Papa Francesco si è guadagnato al stima di molti, me compresa, in questo suo primo anno di pontificato, anche e soprattutto perché ama chiamare le cose con il loro nome. Al Te Deum di fine anno ha parlato degli scandali di Roma in modo esplicito, ricordando che bisogna avere il «coraggio per dire che occorre difendere i poveri e non difendersi dai poveri, servire i deboli e non servirsi dei deboli». «Il nostro vivere a Roma», ha aggiunto, «significa abitare nella città eterna, far parte della Chiesa fondata sul martirio dei santi apostoli Pietro e Paolo. Anche di questo ringraziamo il Signore, ma al tempo stesso questo rappresenta una grande responsabilità. Gesù ha detto: “a chiunque è stato dato molto molto verrà chiesto”. Domandiamoci, in questa città, in questa comunità ecclesiale, se siamo liberi o schiavi, se siamo sale e lievito, o se siamo spenti, ostili, sfiduciati, irrilevanti e stanchi».

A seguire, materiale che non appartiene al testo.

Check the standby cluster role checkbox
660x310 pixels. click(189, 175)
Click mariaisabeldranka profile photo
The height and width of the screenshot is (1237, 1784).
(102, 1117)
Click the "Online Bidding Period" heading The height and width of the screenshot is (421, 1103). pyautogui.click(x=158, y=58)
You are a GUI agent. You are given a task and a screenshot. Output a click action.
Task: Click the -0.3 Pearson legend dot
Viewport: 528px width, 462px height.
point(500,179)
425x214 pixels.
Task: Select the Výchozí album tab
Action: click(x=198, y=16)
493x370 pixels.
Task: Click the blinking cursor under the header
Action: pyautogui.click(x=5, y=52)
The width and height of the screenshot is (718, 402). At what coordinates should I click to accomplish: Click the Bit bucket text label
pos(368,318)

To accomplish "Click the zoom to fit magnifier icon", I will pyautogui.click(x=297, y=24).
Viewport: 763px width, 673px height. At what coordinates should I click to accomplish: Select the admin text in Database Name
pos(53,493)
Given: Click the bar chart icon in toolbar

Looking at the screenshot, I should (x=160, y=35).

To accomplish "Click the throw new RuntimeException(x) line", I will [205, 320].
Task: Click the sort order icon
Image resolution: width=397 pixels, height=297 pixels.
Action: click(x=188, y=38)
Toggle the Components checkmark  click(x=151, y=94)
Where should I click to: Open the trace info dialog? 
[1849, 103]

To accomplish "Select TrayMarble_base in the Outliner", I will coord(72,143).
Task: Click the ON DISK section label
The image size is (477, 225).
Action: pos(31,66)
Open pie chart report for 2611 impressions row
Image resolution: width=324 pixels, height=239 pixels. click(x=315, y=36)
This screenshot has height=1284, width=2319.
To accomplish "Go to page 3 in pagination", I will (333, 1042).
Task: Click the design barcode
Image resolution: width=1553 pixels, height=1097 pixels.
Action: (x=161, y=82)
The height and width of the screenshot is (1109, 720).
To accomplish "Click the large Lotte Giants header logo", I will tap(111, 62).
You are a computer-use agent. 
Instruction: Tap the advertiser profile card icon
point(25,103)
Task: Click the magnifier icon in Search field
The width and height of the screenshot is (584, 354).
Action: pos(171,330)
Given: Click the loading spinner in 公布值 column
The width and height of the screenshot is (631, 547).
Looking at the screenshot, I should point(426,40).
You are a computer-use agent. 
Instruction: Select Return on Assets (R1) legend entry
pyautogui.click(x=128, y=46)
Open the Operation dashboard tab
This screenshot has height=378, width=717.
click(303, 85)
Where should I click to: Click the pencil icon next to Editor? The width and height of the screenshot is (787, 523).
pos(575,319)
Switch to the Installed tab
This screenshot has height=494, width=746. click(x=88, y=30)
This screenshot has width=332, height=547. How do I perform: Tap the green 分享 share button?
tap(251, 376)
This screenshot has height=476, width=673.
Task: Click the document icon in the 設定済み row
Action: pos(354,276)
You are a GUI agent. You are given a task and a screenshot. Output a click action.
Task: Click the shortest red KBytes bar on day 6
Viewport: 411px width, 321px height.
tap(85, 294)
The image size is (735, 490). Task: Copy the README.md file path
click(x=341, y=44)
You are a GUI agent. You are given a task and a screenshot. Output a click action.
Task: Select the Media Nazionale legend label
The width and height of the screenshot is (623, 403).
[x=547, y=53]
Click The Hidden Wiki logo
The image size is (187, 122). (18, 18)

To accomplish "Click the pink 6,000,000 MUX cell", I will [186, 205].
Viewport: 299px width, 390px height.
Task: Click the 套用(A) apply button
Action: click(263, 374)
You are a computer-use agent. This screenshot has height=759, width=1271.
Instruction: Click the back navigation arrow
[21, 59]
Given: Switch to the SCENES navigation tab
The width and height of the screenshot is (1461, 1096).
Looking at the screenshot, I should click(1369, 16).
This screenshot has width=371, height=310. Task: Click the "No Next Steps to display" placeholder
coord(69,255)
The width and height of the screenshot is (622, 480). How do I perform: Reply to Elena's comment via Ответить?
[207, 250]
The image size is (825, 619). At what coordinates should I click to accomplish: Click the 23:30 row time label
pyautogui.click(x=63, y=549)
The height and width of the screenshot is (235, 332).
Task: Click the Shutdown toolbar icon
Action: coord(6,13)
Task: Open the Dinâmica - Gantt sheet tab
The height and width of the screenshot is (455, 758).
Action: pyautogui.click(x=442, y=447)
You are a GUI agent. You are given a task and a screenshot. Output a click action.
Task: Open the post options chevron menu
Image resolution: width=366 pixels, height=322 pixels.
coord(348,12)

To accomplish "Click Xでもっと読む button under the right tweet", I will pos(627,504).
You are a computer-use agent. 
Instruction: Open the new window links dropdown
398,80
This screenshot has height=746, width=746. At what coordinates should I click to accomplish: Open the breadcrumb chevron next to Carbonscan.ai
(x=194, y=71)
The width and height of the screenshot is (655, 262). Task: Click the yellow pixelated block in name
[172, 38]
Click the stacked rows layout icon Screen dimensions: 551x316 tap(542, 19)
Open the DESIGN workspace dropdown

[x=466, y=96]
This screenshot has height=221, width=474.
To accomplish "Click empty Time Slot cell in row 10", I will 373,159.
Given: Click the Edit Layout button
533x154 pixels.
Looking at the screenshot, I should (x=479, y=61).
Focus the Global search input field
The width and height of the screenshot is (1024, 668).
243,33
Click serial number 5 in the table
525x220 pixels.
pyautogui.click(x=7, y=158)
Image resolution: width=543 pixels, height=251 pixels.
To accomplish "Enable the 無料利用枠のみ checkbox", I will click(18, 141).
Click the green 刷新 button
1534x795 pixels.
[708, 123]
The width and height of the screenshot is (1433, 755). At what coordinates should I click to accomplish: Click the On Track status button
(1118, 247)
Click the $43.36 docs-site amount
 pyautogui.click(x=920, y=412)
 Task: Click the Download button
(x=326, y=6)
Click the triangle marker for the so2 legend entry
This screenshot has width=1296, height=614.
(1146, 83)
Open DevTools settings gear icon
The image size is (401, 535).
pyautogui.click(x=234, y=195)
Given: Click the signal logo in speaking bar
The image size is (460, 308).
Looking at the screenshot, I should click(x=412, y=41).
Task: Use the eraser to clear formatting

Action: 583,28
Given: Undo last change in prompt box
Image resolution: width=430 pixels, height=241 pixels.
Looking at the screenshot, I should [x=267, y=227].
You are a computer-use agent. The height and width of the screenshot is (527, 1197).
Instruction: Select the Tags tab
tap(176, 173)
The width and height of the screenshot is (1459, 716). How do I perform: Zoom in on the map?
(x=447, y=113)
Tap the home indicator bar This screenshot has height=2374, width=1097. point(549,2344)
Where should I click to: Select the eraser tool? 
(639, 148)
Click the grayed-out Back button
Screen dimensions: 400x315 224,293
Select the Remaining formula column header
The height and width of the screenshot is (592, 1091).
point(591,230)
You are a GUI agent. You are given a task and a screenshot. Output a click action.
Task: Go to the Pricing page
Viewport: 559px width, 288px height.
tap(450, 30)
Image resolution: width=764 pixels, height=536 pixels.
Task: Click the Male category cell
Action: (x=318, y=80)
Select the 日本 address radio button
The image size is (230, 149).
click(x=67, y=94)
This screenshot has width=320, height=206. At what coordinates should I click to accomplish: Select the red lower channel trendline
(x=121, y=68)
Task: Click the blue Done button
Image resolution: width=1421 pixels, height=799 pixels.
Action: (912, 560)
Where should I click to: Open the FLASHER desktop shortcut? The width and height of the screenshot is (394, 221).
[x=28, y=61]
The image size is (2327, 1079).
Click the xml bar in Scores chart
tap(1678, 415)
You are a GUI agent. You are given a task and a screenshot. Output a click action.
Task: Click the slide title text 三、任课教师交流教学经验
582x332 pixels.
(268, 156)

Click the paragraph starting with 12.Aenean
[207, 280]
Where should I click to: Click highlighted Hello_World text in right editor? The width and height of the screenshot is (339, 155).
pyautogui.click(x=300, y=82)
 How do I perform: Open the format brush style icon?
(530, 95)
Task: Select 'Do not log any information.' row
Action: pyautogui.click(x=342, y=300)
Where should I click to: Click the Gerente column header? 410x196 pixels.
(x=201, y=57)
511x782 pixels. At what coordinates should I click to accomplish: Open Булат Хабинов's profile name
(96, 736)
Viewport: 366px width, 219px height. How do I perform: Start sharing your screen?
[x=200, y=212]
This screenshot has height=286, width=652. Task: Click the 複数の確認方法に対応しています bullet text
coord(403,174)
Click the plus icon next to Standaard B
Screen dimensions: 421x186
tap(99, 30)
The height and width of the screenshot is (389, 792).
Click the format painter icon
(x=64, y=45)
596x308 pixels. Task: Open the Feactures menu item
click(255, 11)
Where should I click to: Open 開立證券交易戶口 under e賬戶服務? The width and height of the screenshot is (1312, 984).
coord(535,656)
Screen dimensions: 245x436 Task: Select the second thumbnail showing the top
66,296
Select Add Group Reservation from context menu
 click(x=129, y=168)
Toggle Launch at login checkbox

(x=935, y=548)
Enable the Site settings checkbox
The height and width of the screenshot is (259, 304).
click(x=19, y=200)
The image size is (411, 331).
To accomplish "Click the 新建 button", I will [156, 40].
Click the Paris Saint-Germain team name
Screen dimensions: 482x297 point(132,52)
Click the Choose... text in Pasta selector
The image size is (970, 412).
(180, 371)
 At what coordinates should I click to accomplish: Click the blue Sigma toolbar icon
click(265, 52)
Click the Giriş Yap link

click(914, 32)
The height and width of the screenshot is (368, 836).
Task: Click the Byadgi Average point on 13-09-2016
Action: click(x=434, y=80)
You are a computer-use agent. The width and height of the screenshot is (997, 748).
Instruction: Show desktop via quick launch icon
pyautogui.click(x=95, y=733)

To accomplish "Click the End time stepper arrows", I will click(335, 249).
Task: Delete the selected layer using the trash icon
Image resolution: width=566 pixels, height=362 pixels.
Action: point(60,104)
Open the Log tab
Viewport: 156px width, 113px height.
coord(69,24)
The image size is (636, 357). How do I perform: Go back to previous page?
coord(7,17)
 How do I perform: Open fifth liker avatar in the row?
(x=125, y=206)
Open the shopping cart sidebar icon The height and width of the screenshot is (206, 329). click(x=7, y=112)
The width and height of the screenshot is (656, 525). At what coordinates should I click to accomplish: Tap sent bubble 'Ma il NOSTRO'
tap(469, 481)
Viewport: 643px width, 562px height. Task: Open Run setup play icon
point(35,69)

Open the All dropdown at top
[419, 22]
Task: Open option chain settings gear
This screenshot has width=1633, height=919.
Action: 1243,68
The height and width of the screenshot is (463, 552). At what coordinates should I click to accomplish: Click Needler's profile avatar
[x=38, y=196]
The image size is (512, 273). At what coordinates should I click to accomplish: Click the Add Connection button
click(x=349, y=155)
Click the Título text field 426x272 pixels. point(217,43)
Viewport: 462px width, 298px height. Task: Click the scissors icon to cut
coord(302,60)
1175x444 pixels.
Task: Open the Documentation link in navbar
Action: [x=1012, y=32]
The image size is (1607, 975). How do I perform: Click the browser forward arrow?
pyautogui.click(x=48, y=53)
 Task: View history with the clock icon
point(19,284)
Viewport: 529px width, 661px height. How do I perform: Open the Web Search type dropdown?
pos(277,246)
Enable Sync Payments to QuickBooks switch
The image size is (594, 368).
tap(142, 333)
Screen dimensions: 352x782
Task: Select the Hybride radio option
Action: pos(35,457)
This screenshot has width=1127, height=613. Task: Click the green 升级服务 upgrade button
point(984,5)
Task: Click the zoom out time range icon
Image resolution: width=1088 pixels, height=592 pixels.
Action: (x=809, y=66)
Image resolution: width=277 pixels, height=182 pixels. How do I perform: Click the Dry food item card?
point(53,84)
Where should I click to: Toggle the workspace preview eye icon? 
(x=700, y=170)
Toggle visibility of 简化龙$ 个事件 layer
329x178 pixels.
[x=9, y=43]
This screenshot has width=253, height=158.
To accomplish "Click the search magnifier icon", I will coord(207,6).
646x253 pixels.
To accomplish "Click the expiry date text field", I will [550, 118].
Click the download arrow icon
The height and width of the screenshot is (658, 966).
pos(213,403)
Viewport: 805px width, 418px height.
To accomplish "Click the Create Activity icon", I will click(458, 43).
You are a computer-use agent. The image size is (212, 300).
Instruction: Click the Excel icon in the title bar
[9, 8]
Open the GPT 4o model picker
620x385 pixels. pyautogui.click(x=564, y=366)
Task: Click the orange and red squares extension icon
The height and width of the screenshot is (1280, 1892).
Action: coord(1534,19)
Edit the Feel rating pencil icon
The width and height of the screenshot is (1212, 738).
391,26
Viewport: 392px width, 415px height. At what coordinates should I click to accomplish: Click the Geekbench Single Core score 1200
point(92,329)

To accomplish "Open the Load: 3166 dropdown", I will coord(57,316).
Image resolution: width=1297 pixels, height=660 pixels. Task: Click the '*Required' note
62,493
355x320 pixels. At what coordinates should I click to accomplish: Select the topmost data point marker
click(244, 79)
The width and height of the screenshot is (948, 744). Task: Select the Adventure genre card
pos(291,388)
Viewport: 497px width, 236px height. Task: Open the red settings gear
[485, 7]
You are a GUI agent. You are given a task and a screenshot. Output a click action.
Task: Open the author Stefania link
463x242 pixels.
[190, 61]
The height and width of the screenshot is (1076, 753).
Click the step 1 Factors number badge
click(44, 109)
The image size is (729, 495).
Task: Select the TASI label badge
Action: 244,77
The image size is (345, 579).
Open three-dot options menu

Veniamo dunque a noi. Io, da romana e operatrice del sociale, mi sento in dovere di fare del mio meglio per essere sale e lievito, per dirla con il Papa. Non limitarmi a unirmi al mormorio qualunquista di chi dice che tutto farà schifo per sempre, ma cercare di chiamare le cose con il loro nome e, per quanto possibile, pensare con la mia testa e promuovere la giustizia. Il che non vuol dire non vedere i problemi. Al contrario. Piuttosto, essere consapevole che siamo in guerra e che il futuro di questa città dipende anche da quello che noi contribuiamo ad avallare con la nostra superficialità e la nostra pigrizia mentale. A me e ai tanti romani come me serve, come non mai, la vostra solidarietà e il vostro rispetto. Combattere per una Roma più pulita, in tutti i sensi, è interesse di tutti noi (e, più ancora, di tutti i nostri figli).